*** Provided information ***

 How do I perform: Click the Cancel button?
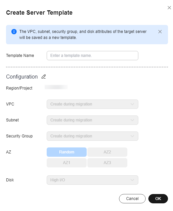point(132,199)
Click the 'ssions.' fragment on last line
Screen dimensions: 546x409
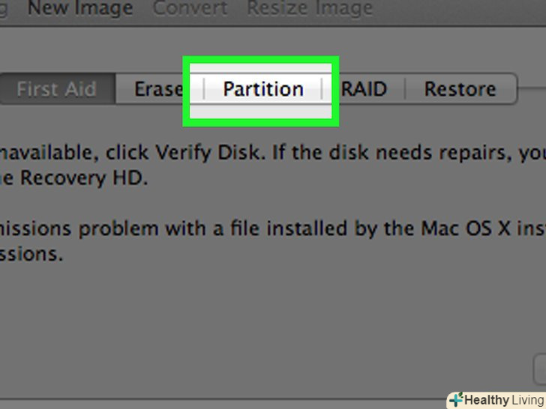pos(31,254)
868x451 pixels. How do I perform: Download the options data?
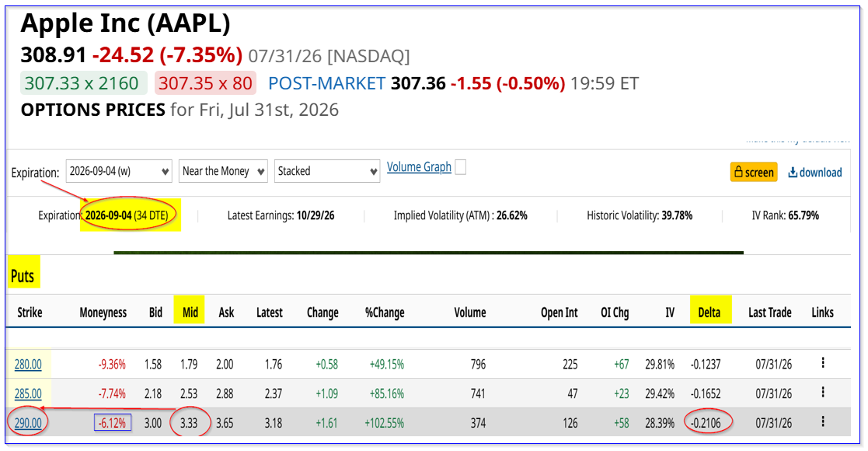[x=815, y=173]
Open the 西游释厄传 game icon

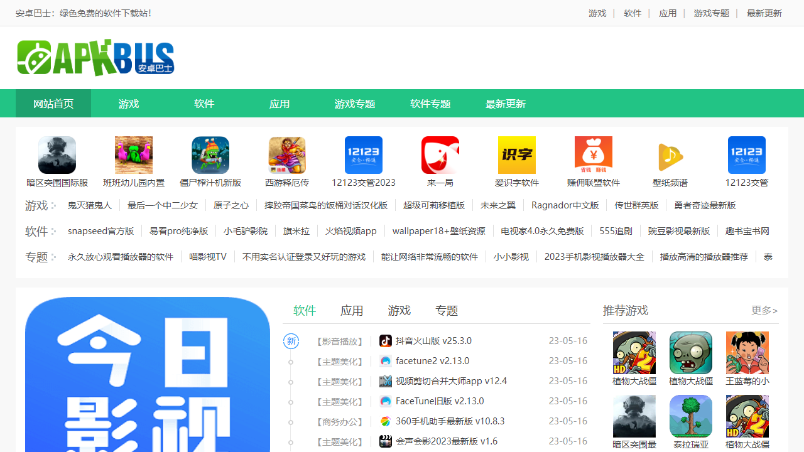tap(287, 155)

*** End of Provided information ***

## [Work item]
Could you reproduce exactly the lines running from the one with "Screen dimensions: 546x409" through the final line of the listing above, both included, and drop the pictures?

## [Exercise response]
Screen dimensions: 546x409
pos(31,254)
868x451 pixels. How do I perform: Download the options data?
[x=815, y=173]
Open the 西游释厄传 game icon

tap(287, 155)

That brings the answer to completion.